Frequently Asked Questions

What are the main differences between FastAPI and Flask?

FastAPI provides automatic data validation, documentation generation, built‑in type support, and asynchronous capabilities. Flask is more minimalistic and requires additional libraries for these features.

Does FastAPI support GraphQL?

Yes, FastAPI can be integrated with GraphQL using libraries such as Strawberry or Graphene.

Can FastAPI be used with Django ORM?

It is possible, but not recommended. Prefer SQLAlchemy, Tortoise ORM, or other async‑compatible ORMs.

How to secure a FastAPI application?

Use HTTPS, proper authentication (JWT, OAuth2), input validation, CORS settings, and keep dependencies up to date.

Does FastAPI include database migration tools?

FastAPI does not include migration tools. Use Alembic for SQLAlchemy or Aerich for Tortoise ORM.
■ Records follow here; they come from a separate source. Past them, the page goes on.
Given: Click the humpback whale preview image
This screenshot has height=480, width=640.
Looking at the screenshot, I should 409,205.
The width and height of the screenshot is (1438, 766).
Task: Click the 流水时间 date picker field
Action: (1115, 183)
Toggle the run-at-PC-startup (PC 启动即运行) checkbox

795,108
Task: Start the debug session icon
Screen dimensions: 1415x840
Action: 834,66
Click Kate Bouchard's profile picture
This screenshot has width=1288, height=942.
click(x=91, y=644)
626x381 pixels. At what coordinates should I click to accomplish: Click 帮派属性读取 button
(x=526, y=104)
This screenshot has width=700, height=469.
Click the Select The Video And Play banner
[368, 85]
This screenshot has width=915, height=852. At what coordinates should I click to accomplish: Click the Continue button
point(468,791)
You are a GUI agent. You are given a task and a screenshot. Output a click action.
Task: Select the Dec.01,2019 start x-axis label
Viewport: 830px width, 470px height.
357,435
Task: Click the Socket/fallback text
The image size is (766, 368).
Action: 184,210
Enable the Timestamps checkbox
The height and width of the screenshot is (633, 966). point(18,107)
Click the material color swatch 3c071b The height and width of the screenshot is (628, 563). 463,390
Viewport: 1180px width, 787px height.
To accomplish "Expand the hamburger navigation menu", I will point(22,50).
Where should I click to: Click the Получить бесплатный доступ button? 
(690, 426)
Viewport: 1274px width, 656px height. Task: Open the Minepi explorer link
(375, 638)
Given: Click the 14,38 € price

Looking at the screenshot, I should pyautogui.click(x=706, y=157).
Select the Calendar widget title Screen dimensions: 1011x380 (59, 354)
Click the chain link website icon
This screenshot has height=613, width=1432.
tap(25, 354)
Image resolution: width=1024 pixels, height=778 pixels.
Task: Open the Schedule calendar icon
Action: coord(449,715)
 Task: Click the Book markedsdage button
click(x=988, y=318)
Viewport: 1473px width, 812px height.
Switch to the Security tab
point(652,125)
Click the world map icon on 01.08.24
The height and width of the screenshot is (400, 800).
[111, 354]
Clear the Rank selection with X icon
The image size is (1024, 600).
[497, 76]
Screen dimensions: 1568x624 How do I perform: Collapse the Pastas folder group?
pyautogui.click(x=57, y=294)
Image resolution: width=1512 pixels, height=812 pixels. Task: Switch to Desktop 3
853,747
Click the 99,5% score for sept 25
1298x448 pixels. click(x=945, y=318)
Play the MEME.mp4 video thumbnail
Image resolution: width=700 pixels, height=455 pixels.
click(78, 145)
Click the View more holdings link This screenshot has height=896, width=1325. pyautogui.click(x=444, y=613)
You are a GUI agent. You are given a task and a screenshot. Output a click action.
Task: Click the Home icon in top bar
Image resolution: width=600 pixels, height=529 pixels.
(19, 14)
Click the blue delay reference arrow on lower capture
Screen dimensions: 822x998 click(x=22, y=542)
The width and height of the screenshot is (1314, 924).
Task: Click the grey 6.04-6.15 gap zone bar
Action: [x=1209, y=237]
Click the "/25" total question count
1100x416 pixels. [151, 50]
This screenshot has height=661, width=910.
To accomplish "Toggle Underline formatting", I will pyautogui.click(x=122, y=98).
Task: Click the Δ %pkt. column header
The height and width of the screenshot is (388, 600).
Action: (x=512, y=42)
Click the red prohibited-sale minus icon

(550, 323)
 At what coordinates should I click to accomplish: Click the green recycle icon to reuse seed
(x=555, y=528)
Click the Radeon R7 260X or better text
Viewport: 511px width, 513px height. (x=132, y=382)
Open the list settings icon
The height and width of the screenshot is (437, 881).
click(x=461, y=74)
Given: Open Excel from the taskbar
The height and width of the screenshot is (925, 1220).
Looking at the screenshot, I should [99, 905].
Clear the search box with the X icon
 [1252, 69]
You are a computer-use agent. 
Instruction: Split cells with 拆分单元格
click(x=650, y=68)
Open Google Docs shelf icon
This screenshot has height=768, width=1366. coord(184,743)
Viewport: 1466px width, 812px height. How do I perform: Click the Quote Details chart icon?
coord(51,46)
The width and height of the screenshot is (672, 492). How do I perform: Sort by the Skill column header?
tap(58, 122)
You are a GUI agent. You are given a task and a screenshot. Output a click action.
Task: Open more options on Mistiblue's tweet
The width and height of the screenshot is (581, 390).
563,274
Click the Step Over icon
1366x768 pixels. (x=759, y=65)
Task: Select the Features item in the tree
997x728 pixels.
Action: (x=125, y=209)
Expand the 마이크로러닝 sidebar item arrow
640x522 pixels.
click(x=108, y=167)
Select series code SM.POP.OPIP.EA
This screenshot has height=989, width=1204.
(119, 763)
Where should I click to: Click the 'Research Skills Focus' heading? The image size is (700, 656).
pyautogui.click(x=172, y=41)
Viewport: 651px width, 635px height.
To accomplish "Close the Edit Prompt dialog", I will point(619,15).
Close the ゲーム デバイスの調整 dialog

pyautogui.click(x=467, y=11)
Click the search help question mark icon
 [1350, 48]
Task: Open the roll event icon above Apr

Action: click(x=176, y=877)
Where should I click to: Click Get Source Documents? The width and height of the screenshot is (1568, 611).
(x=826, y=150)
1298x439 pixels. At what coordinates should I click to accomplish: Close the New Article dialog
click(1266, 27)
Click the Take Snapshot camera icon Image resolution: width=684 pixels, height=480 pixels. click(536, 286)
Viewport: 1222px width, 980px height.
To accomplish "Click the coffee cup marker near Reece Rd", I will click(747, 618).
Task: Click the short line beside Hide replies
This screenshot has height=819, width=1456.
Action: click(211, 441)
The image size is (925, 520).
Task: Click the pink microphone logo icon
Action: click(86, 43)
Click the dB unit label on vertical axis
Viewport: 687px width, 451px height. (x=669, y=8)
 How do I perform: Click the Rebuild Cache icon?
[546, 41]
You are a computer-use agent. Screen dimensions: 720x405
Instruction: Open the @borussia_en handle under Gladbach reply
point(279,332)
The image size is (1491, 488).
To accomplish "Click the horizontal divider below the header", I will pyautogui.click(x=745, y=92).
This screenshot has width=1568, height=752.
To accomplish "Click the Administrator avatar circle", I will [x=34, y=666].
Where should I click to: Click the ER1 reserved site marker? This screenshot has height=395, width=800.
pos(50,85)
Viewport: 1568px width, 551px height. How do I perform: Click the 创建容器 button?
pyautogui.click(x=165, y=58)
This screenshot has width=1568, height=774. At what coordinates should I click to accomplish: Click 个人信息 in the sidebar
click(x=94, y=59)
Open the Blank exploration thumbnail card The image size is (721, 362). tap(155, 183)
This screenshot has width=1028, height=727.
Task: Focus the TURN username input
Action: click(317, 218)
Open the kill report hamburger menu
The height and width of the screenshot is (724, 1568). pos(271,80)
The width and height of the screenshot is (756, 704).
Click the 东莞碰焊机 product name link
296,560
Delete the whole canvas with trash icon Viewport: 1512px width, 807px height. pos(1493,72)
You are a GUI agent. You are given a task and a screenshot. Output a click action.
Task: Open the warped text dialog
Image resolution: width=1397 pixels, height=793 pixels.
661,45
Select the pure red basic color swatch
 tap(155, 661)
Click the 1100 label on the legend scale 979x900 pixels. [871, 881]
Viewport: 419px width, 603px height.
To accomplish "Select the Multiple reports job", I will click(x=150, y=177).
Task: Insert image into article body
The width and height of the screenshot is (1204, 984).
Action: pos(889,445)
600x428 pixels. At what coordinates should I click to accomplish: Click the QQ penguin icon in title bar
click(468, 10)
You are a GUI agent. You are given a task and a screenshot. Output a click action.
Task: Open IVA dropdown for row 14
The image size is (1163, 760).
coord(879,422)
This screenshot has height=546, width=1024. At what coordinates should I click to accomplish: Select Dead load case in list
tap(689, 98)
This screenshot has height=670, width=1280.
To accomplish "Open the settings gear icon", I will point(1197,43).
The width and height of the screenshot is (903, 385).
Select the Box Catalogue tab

Can FastAPI be used to build full‑stack web applications?

FastAPI is optimized for API development. For full‑stack web apps, frameworks like Django or Flask with templating are more suitable.

FastAPI — a powerful and modern framework that is perfect for building high‑performance APIs. Its ease of use, automatic documentation, and excellent performance make it an ideal choice for projects of any scale.